[WHAT TO WORK ON] Below are records to be reproduced exactly and in full.

[DATASET RECORDS]
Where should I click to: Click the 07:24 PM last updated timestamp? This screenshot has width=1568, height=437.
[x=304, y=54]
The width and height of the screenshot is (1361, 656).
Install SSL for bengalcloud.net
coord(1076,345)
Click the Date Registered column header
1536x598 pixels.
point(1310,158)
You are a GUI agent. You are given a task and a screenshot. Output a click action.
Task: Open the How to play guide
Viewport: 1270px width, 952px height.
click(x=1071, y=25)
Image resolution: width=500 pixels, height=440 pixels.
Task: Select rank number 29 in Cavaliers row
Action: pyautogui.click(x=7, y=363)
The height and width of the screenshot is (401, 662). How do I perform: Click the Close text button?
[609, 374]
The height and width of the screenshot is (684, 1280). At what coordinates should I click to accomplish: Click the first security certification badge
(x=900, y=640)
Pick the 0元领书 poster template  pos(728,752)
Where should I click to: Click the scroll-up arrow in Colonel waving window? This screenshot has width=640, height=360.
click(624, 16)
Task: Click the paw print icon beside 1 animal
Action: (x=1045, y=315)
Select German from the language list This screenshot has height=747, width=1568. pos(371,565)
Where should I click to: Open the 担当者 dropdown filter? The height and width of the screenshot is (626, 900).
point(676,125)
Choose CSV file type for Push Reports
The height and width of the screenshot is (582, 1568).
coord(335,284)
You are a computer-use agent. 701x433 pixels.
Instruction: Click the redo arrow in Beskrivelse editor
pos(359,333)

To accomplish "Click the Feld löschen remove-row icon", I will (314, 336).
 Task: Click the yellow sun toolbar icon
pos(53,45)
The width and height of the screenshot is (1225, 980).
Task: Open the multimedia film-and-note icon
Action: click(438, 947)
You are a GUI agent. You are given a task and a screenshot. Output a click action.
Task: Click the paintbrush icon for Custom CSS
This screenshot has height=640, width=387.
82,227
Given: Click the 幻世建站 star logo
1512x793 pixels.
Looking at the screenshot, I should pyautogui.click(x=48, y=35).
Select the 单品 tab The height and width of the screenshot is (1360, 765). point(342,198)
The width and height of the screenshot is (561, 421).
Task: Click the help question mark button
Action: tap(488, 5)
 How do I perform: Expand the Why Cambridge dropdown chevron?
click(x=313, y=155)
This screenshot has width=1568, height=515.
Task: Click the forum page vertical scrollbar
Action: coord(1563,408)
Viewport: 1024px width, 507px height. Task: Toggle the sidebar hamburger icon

[SOLVED PROBLEM]
Where should I click to: Click the 07:24 PM last updated timestamp? This screenshot has width=1568, height=437.
[x=304, y=54]
The width and height of the screenshot is (1361, 656).
Install SSL for bengalcloud.net
coord(1076,345)
Click the Date Registered column header
1536x598 pixels.
point(1310,158)
You are a GUI agent. You are given a task and a screenshot. Output a click action.
Task: Open the How to play guide
Viewport: 1270px width, 952px height.
click(x=1071, y=25)
Image resolution: width=500 pixels, height=440 pixels.
Task: Select rank number 29 in Cavaliers row
Action: pyautogui.click(x=7, y=363)
The height and width of the screenshot is (401, 662). How do I perform: Click the Close text button?
[609, 374]
The height and width of the screenshot is (684, 1280). At what coordinates should I click to accomplish: Click the first security certification badge
(x=900, y=640)
Pick the 0元领书 poster template  pos(728,752)
Where should I click to: Click the scroll-up arrow in Colonel waving window? This screenshot has width=640, height=360.
click(624, 16)
Task: Click the paw print icon beside 1 animal
Action: (x=1045, y=315)
Select German from the language list This screenshot has height=747, width=1568. pos(371,565)
Where should I click to: Open the 担当者 dropdown filter? The height and width of the screenshot is (626, 900).
point(676,125)
Choose CSV file type for Push Reports
The height and width of the screenshot is (582, 1568).
coord(335,284)
You are a computer-use agent. 701x433 pixels.
Instruction: Click the redo arrow in Beskrivelse editor
pos(359,333)

To accomplish "Click the Feld löschen remove-row icon", I will (314, 336).
 Task: Click the yellow sun toolbar icon
pos(53,45)
The width and height of the screenshot is (1225, 980).
Task: Open the multimedia film-and-note icon
Action: click(438, 947)
You are a GUI agent. You are given a task and a screenshot. Output a click action.
Task: Click the paintbrush icon for Custom CSS
This screenshot has height=640, width=387.
82,227
Given: Click the 幻世建站 star logo
1512x793 pixels.
Looking at the screenshot, I should pyautogui.click(x=48, y=35).
Select the 单品 tab The height and width of the screenshot is (1360, 765). point(342,198)
The width and height of the screenshot is (561, 421).
Task: Click the help question mark button
Action: tap(488, 5)
 How do I perform: Expand the Why Cambridge dropdown chevron?
click(x=313, y=155)
This screenshot has width=1568, height=515.
Task: Click the forum page vertical scrollbar
Action: coord(1563,408)
Viewport: 1024px width, 507px height. Task: Toggle the sidebar hamburger icon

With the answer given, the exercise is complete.